As Portland Monthly’s travel editor for the past several years, I’ve had pleasure and the honor of exploring the Northwest’s far-flung reaches to tease out can’t-miss sights, meals, and stays for Portland’s travel-hungry citizens. I’d parachute in for a couple of days, and shed a few inches of shoe leather on town streets and park trails learning the locals’ secrets. But at no point in my seven years, 10,000 miles, and untold (and mercifully unheard) windows-down, lung-emptying renditions of radio songs, did I ever stop to consider what it meant to be a local.
The question asked, and answered, itself last week while I was out reporting my final feature for Portland Monthly. (At the end of the month, I’ll begin a new job with Denver’s 5280 magazine.)
As I plugged the day’s destinations into my iPhone, I couldn’t help but smile in recognition. It seemed fitting that in my final days as an editor for Portland Monthly, I return to my hometown, Aloha, and the sprawling green-and-gold patchwork beyond the urban growth boundary where I'd spent my early years.
My career with Portland Monthly began with a bang. Literally. As in the bang and clang and shudder of a rod shooting through my Hyundai’s engine block 20 miles outside of Cheyenne, Wyoming, mere hours after I’d left Colorado, towing a U-Haul en route to Oregon.
So when I announced my resignation, I hoped for a far quieter exit. And quiet it has been. So quiet that last week, as I explored, I could hear the whisper of my childhood in the landmarks I passed.
I saw the Stockpot Broiler, site of countless celebratory dinners with steaks so tender you could practically cut them with a fork.
I saw the Old Market Pub & Brewery, where my first post-college job as a bartender and server introduced me to Portland’s burgeoning microbrew scene.
I crisscrossed Scholls Ferry Road and the backcountry lanes I regularly got lost on as a teenager.
I passed the turnoff for the creek near Gaston ("we're out here for a reason!") where I baited my own hooks—and, as a result, never caught anything.
I saw the Cruise In Country Diner, formerly the Twin Oaks Tavern, where I handed out water to 10K runners at the Turkey Trot in the 1980s.
I passed the turn to Aloha High School, home of the Warriors and many formative (and embarrassing) moments.
I saw the photo studio where I had my senior pictures taken, the movie theater where my sister and I snuck into double features, and the dairy my mom and I walked to each week to collect fresh milk in glass jars.
I saw Harvey, the giant rabbit outside Harvey Marine, a little worse for the wear after five decades (I sympathize), and the bar, now an underground sports pub, where I first used my fake ID.
And I passed “Murray 1 and 2,” the two buildings that housed Nike in the 1980s, where my dad put in 50+ hours weeks to keep my sister and me clothed and fed (and shoed)—back before the Bo Jackson Fitness Center, when there was just a universal gym, stationary bike, and set of free weights and when Nike hosted the Beer Relays at Jesuit High School. Really.

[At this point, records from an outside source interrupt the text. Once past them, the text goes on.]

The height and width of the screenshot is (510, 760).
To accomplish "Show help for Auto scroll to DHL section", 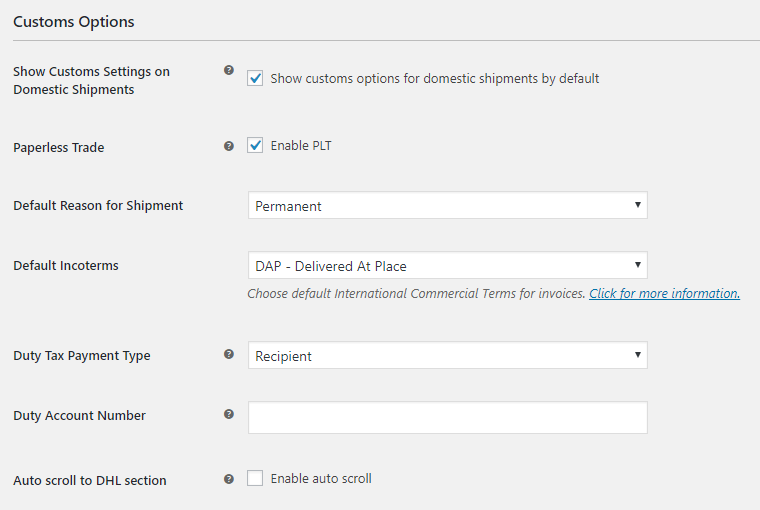I will click(229, 479).
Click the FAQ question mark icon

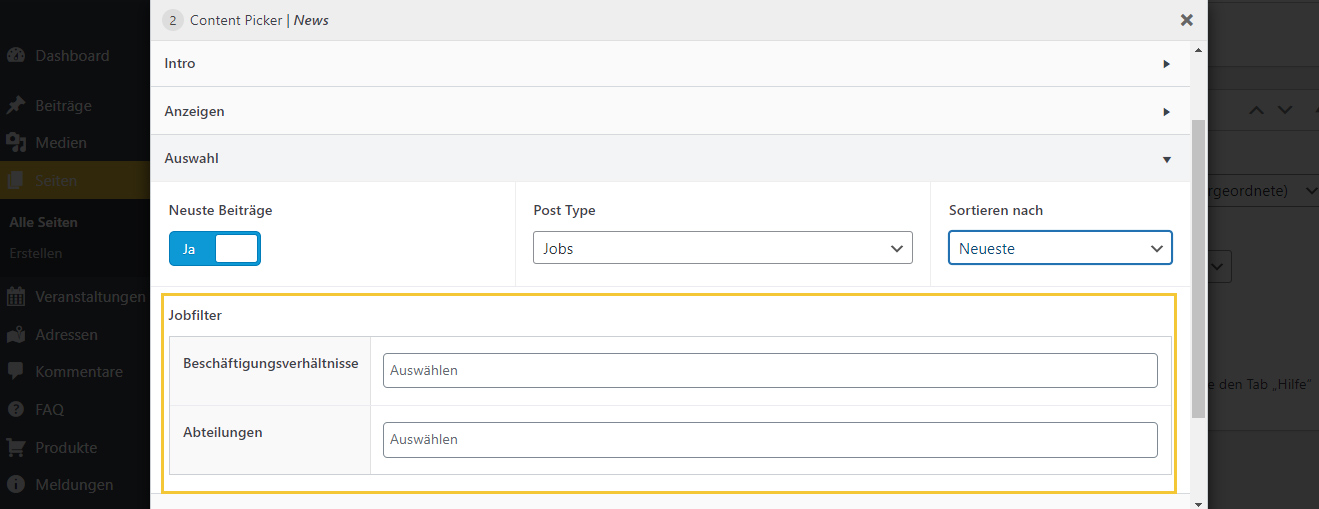click(x=16, y=409)
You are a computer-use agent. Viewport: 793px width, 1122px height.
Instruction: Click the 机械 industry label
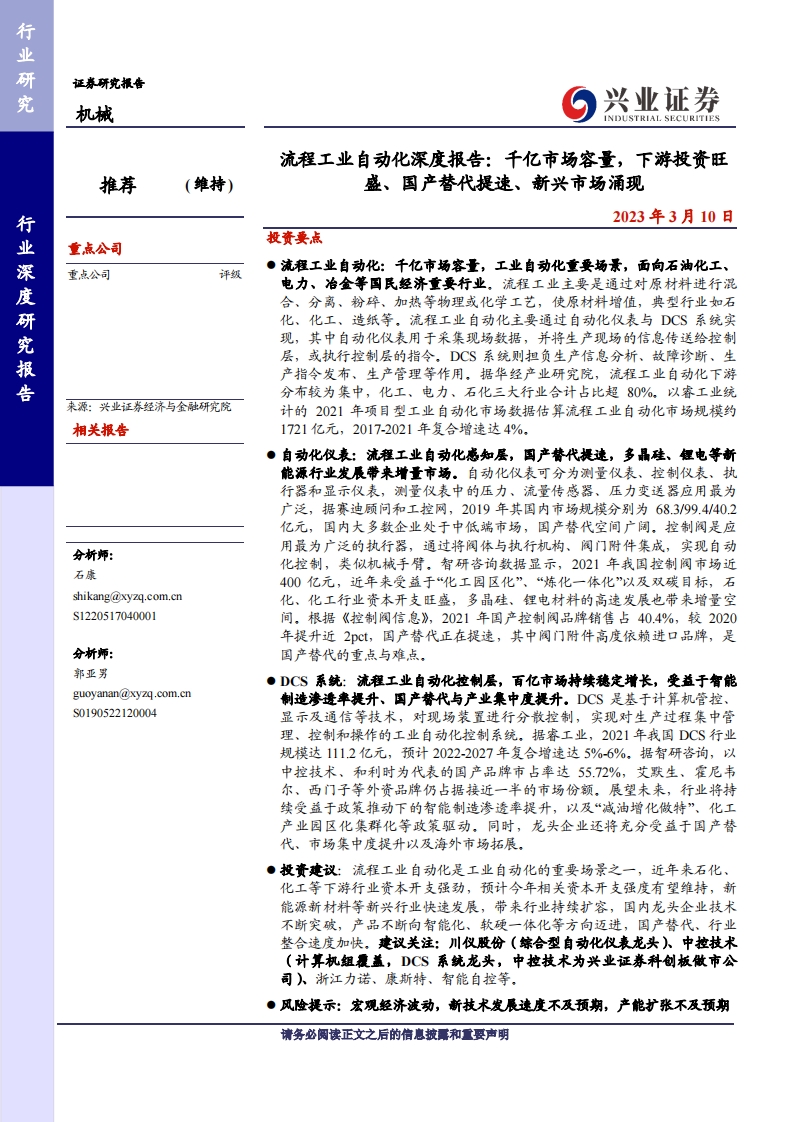[x=94, y=115]
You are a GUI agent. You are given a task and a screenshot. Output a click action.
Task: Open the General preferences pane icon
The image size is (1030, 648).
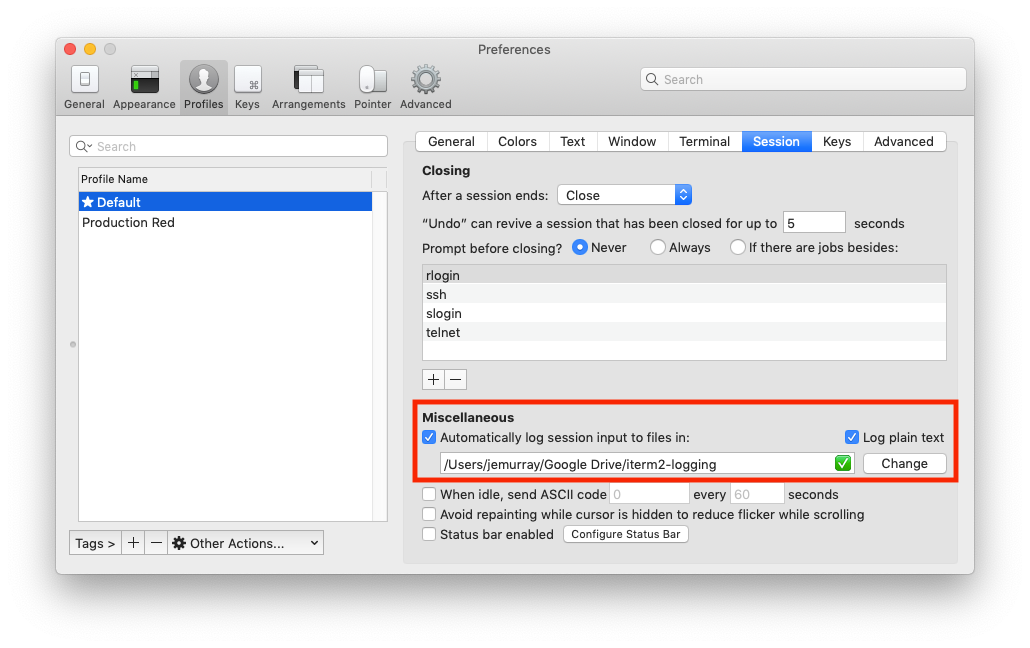[84, 86]
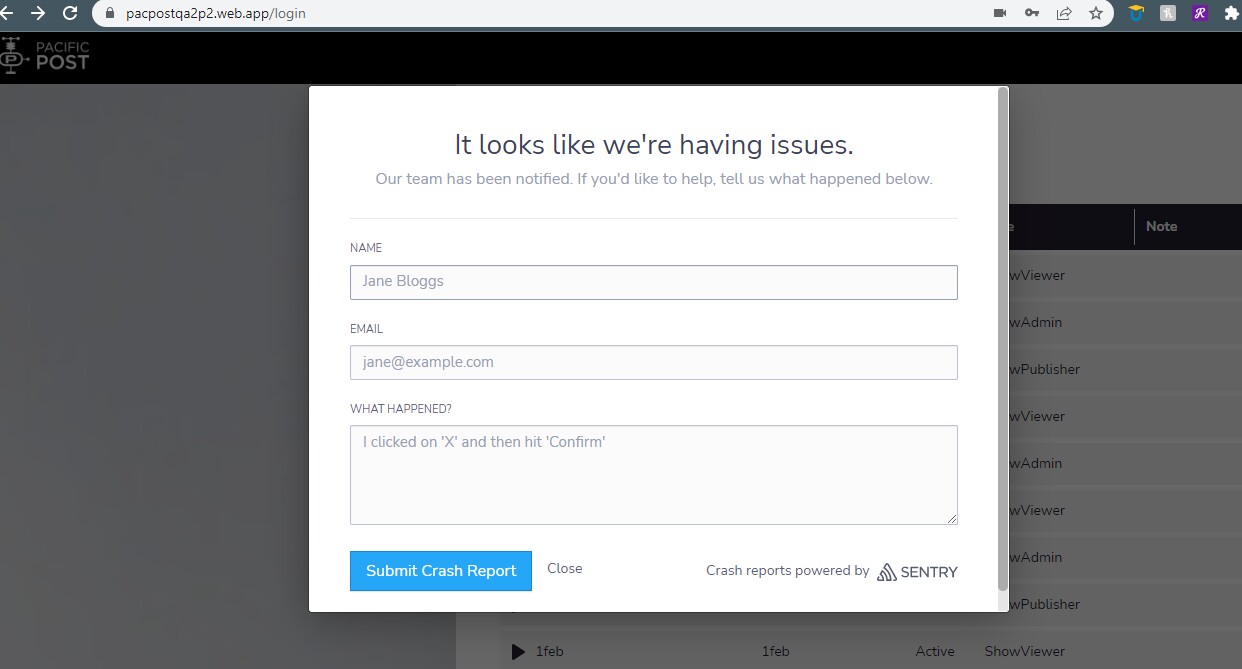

At this last spot, I felt an unfamiliar pang, a sadness at the massive change to an institution that had hung so large in my memory. I recognized it, finally, as nostalgia, and I had to smile. For I have often railed against Portland’s proclivity to protect things for nostalgia’s sake. (I recently fired up an argument about the planned razzing of Southeast dive bar the Black Cat Pub. Some bemoaned the loss of a Portland classic, while I simply shrugged at the end of one of my beloved college hangouts. Places change, I figured. Especially Portland. Especially now.)
So it struck me that there I was tearing up at a stoplight over a child’s recollection of a now multibillion-dollar business. Thomas Wolfe was right: you really can’t go home again. And nor should you. Because the warm glow of nostalgia isn’t about the place, which often looks duller, dimmer, crappier, and crustier then you remember (sorry, Harvey). It’s about the memory you made there. That’s the piece worth keeping. Not the shitty, crumbling down dive bar where you ordered your first beer. That’s just where it happened.
And this, for me, is what it means to be a local. To cling to the memories that tie a place together, that give it history and legacy—even as the physical institutions themselves are torn down, supplanted, and transformed. To celebrate change built upon the bricks of yesterday’s foundation and tell visitors (and travel writers) not just what a place is, but also the shape of its past—where it’s been, what it’s made of. Because some things, the important things—here, the impulse to build conscientiously, to preserve our soul-stirring Northwest landscape, to encourage creativity and activity and rejoice in successes with good food and great company—never change. Some things will always be the same. The local’s job is simply to “lean down your ear upon the earth and listen.”